Convex is a DeFi protocol that seeks to maximize its sway over Curve APY allocation and CRV token staking. Convex allows CRV holders to stake their CRV in exchange for cvxCRV. By doing this they give up their Curve governance rights to Convex but gain other benefits like earning CVX (Convex's native token). Another advantage is that cvxCRV and CVX are liquid and do not need to be locked, so a protocol using Convex can move their assets around as they see fit.
Curve is the biggest liquidity provider for stablecoins in DeFi, but why is this so important?
If your protocol uses a particular stablecoin (think Temple using FRAX), you want the liquidity of that stablecoin to be high so that it can be easily traded to avoid slippage.
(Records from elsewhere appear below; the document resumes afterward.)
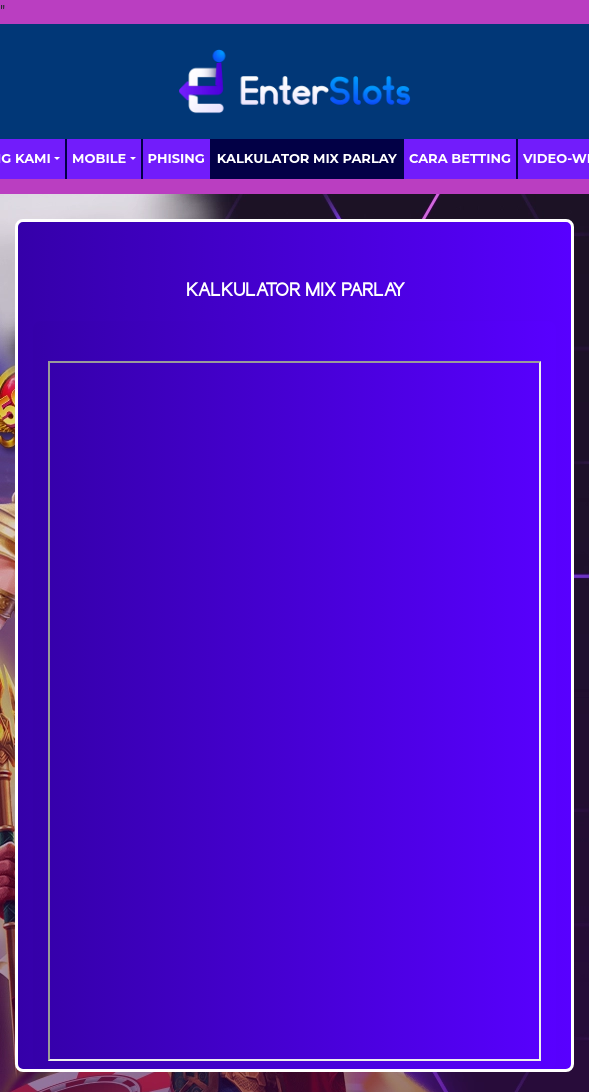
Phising (176, 158)
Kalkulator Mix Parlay (307, 158)
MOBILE (99, 158)
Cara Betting (460, 158)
Slippage can be reduced if there is more liquidity in the protocol. DeFi simply would not function as we know it today without DEXs like Curve.
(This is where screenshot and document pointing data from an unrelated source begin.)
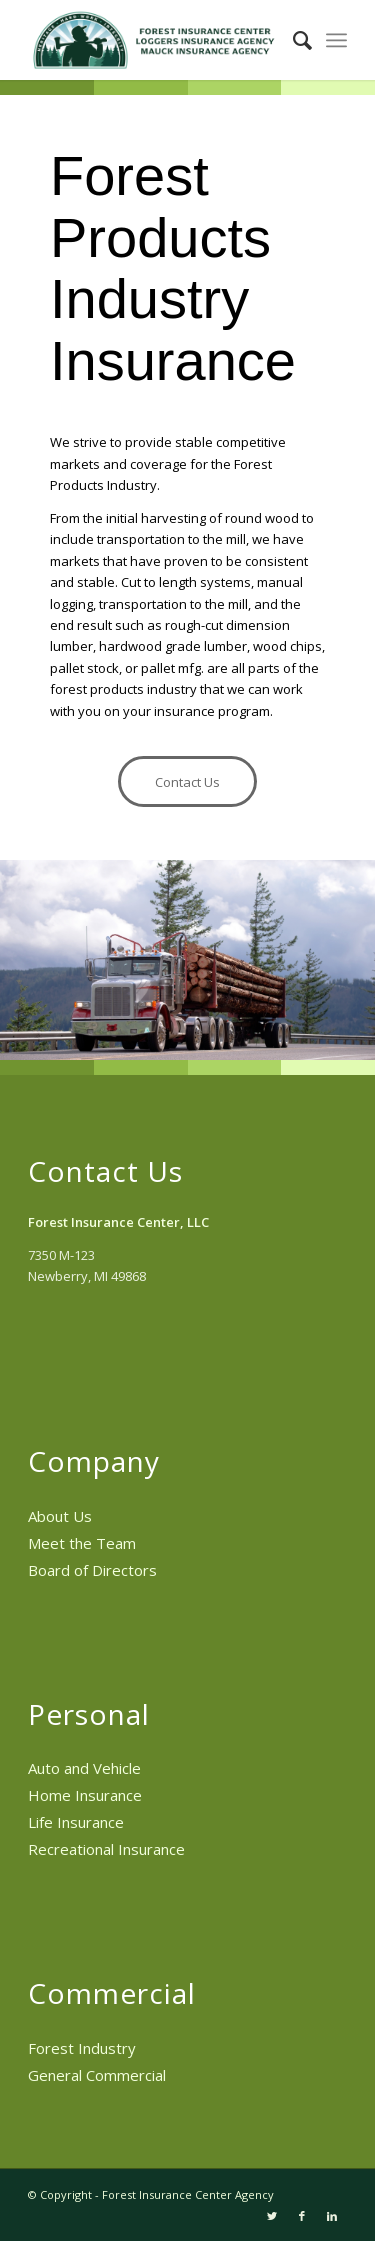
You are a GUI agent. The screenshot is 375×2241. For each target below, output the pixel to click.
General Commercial (97, 2075)
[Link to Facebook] (302, 2216)
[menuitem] (292, 40)
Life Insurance (76, 1822)
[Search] (292, 40)
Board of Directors (92, 1570)
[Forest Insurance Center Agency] (155, 40)
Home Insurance (85, 1795)
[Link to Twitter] (272, 2216)
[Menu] (336, 40)
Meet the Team (82, 1543)
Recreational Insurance (106, 1849)
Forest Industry (82, 2048)
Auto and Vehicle (84, 1768)
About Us (60, 1516)
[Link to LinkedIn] (332, 2216)
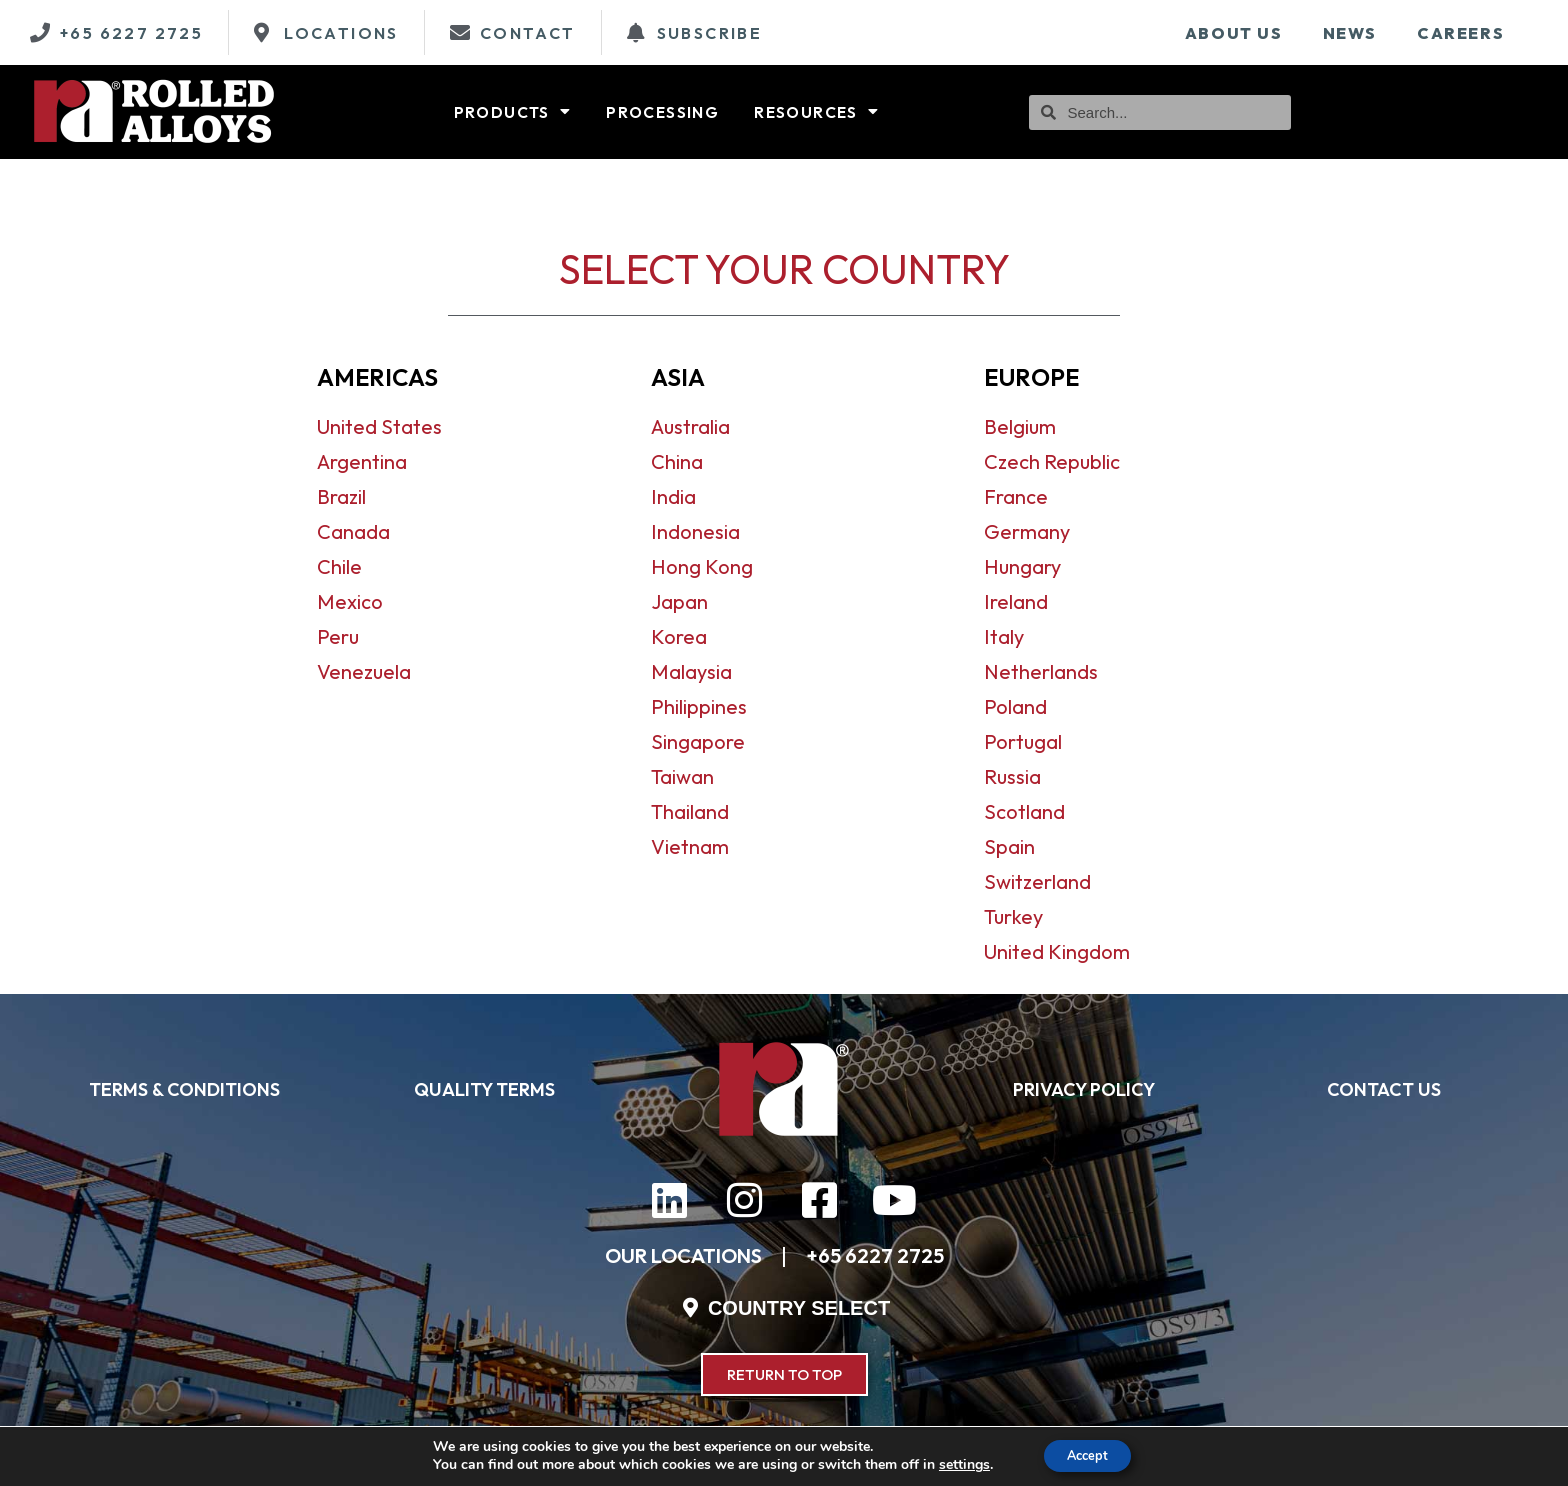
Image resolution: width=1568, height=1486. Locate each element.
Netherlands (1041, 671)
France (1016, 496)
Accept (1088, 1454)
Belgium (1020, 426)
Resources (816, 112)
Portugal (1023, 741)
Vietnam (690, 846)
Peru (338, 636)
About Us (1234, 33)
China (677, 461)
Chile (339, 566)
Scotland (1024, 811)
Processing (662, 112)
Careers (1460, 33)
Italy (1004, 636)
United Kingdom (1057, 951)
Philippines (699, 706)
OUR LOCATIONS (683, 1255)
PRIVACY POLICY (1084, 1089)
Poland (1015, 706)
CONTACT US (1384, 1089)
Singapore (698, 741)
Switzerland (1037, 881)
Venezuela (364, 671)
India (673, 496)
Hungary (1022, 566)
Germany (1027, 531)
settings (955, 1464)
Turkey (1013, 916)
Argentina (362, 461)
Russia (1012, 776)
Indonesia (695, 531)
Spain (1009, 846)
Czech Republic (1052, 461)
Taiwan (682, 776)
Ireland (1016, 601)
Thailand (690, 811)
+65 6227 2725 (875, 1255)
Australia (690, 426)
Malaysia (691, 671)
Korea (679, 636)
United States (379, 426)
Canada (353, 531)
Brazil (341, 496)
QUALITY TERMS (484, 1089)
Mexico (350, 601)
Tell me more about DeFi Infrastructure
You can think of DeFi like a kingdom, with roads leading to different castles and towns. You want the road to your castle to be well paved and maintained to attract traffic and increase your treasury. If your road is in disrepair, full of potholes and difficult to travel on, it discourages people from visiting your castle and giving you their hard-earned gold. Curve will build and help maintain your roads, for a price (you have to fight for their services but more on that later). If Temple is our castle then FRAX is the road people must use to enter (anyone who wants to buy Temple must first buy FRAX). By contributing to the liquidity of FRAX, more people would be encouraged to come to the Temple!
What are the Curve Wars?
The nature of the Curve voting system leads to fierce competition. A lot of money changes hands and the potential rewards are high. DAOs that can gain a sizable amount of influence in the Curve voting system can boost their revenue not only by earning yield on the exchange but also by making their DAOs more attractive to investors by improving their stablecoin infrastructure. Also by increasing the liquidity of their stablecoin they make it easier for users to invest in their product.
Many heavy-hitters in DeFi recognize the importance of Curve and invest heavily in winning this fight. Temple has a massive treasury and this will enable us to compete with the very biggest players in the DeFi space. Watch out frens, Temple is coming!